We collect the following forms of information:

 1. file size
 2. number of lines
 3. number of non-empty lines
 4. number of words
 5. distribution of words (quantiles and plot)
 6. number of characters
 7. number of non-white characters
 
In the following section we will describe the data collection process,
the section after that gives the results of the data exploration,
we finally present conclusions and give references.

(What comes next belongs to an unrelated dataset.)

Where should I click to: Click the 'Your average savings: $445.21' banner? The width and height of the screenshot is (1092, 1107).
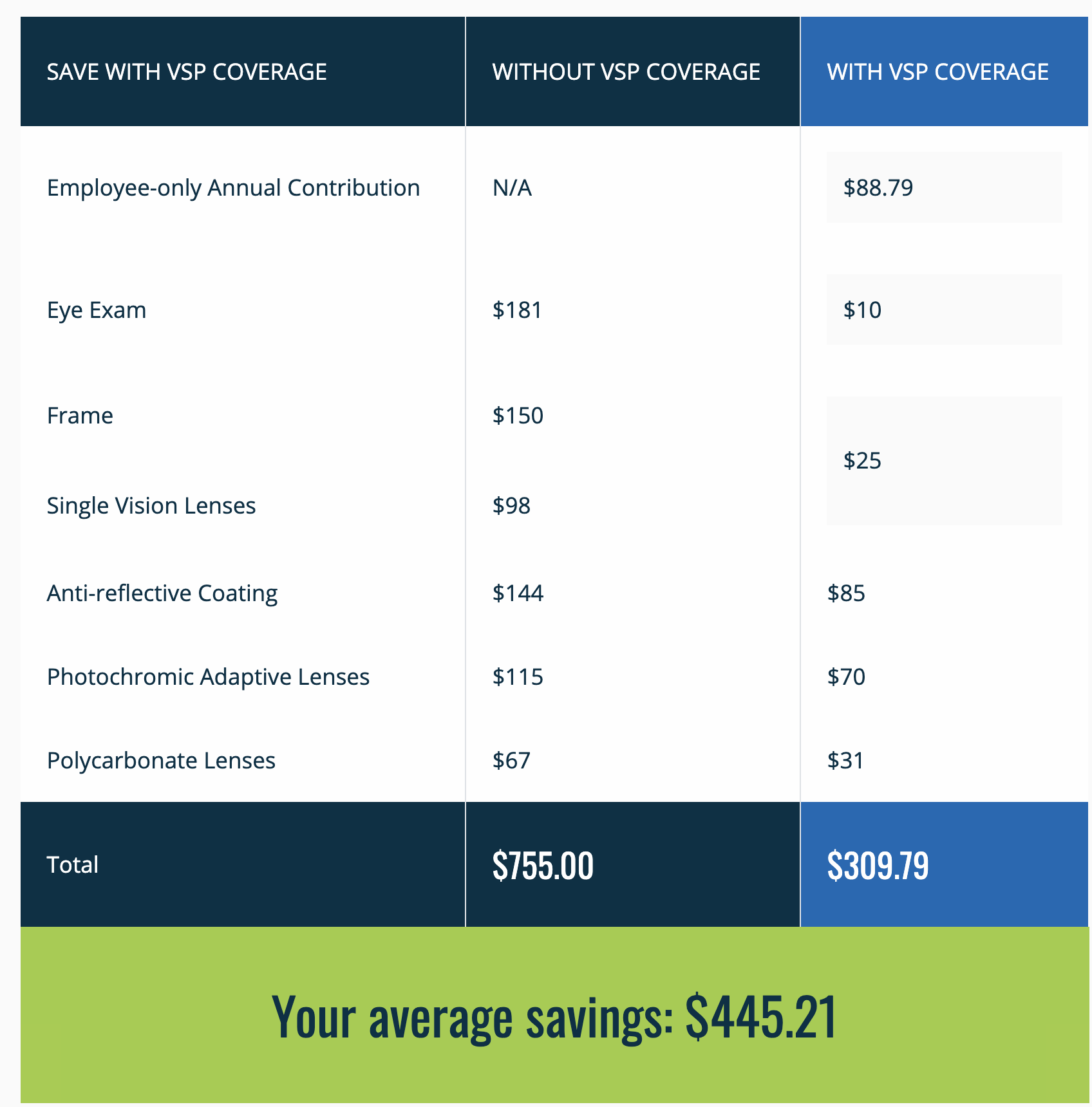[554, 1017]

For our analysis we use the R computing environment [@R], as well as the libraries **stringi** [@stringi] and **ggplot2** [@ggplot2].
In order to make the code more readable we use the pipe operator from the **magrittr** library [@magrittr].
This report is compiled using the **rmarkdown ** library [@rmarkdown] and [@knitr].
Finally during writing we used the RStudio IDE [@RStudio].

# Data

The data is presented as a [ZIP compressed archive](http://en.wikipedia.org/wiki/Zip_(file_format)), which is freely downloadable from [here](https://d396qusza40orc.cloudfront.net/dsscapstone/dataset/Coursera-SwiftKey.zip).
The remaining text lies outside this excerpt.